start DOCUMENT SECTION
Tourmaline Oil Corp
TSX:TOU

Watchlist Manager
Tourmaline Oil Corp Logo
Tourmaline Oil Corp
TSX:TOU
Watchlist
Price: 62.54 CAD -2.28% Market Closed
Market Cap: 23.2B CAD
Have any thoughts about
Tourmaline Oil Corp?
Write Note

Earnings Call Analysis

Summary
Q3-2024

Tourmaline Reports Strong Q3 Results with Growth Prospects for 2025

In Q3 2024, Tourmaline Oil achieved a net income of $355 million ($1.00 per share) and cash flow of $742 million, supported by improved production of 557,000 BOEs per day, an 11% increase year-over-year. The company anticipates Q4 production between 600,000 and 620,000 BOEs daily. A special dividend of $0.50 per share is set for November, contributing to an annual yield of 5%. For 2025, production is projected between 635,000 and 665,000 BOEs per day. Tourmaline aims for a capital budget of $2.6 to $2.85 billion and maintains a long-term debt target of $1.5 billion, ensuring financial flexibility amidst evolving market conditions.
end DOCUMENT SECTION
start DATA SHOWN
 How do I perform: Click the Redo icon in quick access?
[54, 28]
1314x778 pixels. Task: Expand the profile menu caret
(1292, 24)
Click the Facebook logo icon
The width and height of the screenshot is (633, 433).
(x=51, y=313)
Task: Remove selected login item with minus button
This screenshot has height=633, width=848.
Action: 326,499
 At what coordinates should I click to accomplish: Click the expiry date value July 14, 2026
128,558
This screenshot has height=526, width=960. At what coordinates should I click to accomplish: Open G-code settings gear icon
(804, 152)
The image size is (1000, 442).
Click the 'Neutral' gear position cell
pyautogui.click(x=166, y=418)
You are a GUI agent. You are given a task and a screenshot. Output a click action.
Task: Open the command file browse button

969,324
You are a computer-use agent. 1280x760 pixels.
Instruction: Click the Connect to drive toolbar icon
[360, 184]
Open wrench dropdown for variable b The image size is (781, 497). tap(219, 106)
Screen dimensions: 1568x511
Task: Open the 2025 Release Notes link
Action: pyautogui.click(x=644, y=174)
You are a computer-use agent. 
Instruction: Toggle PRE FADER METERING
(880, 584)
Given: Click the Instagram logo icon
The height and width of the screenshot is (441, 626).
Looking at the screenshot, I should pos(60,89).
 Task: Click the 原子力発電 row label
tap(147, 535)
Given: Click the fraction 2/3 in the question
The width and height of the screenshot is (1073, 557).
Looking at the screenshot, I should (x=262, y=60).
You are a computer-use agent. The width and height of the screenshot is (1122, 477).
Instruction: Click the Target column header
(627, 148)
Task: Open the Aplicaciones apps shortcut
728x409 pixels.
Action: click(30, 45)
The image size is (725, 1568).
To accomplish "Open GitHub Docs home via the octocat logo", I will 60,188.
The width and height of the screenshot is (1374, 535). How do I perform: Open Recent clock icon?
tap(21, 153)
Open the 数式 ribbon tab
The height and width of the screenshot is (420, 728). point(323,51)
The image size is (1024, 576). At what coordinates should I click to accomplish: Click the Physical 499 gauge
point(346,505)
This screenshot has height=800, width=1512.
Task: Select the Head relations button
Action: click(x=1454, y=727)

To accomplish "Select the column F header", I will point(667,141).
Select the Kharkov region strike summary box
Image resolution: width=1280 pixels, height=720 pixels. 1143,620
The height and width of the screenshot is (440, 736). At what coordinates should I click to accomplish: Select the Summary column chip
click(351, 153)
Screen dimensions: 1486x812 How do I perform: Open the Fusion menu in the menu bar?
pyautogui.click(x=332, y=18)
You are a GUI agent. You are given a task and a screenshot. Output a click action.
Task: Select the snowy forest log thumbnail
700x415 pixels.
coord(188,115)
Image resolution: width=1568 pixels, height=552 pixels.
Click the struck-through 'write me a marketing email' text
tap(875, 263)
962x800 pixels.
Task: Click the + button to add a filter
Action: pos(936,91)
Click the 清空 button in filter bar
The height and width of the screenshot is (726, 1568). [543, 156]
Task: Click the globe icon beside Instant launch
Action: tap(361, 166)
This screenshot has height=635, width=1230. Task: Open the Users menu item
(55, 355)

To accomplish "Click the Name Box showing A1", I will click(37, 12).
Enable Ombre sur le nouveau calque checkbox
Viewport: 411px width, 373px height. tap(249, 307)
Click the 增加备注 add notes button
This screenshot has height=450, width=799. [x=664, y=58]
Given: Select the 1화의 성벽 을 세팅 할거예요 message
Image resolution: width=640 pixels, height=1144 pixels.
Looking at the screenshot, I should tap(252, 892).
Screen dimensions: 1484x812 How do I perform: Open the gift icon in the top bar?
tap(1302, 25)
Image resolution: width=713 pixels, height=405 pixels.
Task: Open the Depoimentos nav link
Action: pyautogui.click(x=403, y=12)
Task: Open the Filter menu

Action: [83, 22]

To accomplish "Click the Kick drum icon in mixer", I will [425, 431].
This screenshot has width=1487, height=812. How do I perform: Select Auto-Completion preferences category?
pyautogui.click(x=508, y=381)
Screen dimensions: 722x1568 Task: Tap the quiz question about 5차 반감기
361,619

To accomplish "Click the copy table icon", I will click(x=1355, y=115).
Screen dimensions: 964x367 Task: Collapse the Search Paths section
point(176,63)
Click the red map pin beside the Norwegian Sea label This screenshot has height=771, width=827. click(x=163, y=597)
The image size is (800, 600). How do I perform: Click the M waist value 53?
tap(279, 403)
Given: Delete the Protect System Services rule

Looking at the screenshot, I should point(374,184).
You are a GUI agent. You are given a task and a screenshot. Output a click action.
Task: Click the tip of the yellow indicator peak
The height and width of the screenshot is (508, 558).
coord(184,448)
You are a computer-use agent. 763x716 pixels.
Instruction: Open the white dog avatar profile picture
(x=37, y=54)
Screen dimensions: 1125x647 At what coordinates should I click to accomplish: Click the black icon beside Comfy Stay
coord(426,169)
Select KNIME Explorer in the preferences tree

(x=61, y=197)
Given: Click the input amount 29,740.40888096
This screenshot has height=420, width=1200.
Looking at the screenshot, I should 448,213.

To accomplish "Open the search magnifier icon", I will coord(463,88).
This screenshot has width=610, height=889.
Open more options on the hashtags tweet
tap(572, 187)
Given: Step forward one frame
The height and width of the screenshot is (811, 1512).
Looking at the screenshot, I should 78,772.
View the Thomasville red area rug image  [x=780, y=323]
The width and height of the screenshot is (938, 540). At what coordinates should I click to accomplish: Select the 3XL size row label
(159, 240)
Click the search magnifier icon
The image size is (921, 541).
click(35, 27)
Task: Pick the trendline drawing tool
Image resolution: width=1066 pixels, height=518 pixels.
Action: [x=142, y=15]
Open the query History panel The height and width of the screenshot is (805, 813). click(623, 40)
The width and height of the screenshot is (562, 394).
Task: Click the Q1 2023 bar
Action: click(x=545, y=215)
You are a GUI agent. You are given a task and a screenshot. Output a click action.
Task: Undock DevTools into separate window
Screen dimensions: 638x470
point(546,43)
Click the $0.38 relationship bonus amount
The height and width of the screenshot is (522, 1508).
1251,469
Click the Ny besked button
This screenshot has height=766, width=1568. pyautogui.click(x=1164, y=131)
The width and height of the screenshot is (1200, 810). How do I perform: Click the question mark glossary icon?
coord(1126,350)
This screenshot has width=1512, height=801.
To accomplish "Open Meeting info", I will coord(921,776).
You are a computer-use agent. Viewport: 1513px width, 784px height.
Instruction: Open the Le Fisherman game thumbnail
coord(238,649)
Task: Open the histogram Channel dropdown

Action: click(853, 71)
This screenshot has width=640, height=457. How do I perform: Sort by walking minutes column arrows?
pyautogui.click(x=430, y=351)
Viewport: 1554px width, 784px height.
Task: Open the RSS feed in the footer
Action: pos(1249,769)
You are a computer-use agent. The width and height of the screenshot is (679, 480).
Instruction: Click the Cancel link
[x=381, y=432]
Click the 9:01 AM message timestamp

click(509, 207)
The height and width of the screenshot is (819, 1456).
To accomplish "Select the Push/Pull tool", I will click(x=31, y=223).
end DATA SHOWN
SHORT PROBLEM 1: From the Tourmaline Oil earnings summary, translate this sentence into Spanish: "The company anticipates Q4 production between 600,000 and 620,000 BOEs daily."
SHORT PROBLEM 2: Quote the part of the entries that opens with the line containing "Task: Open the histogram Channel dropdown" and closes with the last line of the entries.

TASK OUTPUT 1: La empresa prevé una producción en el cuarto trimestre de entre 600.000 y 620.000 BOE diarios.

TASK OUTPUT 2:
Task: Open the histogram Channel dropdown

Action: click(853, 71)
This screenshot has width=640, height=457. How do I perform: Sort by walking minutes column arrows?
pyautogui.click(x=430, y=351)
Viewport: 1554px width, 784px height.
Task: Open the RSS feed in the footer
Action: pos(1249,769)
You are a computer-use agent. The width and height of the screenshot is (679, 480).
Instruction: Click the Cancel link
[x=381, y=432]
Click the 9:01 AM message timestamp

click(509, 207)
The height and width of the screenshot is (819, 1456).
To accomplish "Select the Push/Pull tool", I will click(x=31, y=223).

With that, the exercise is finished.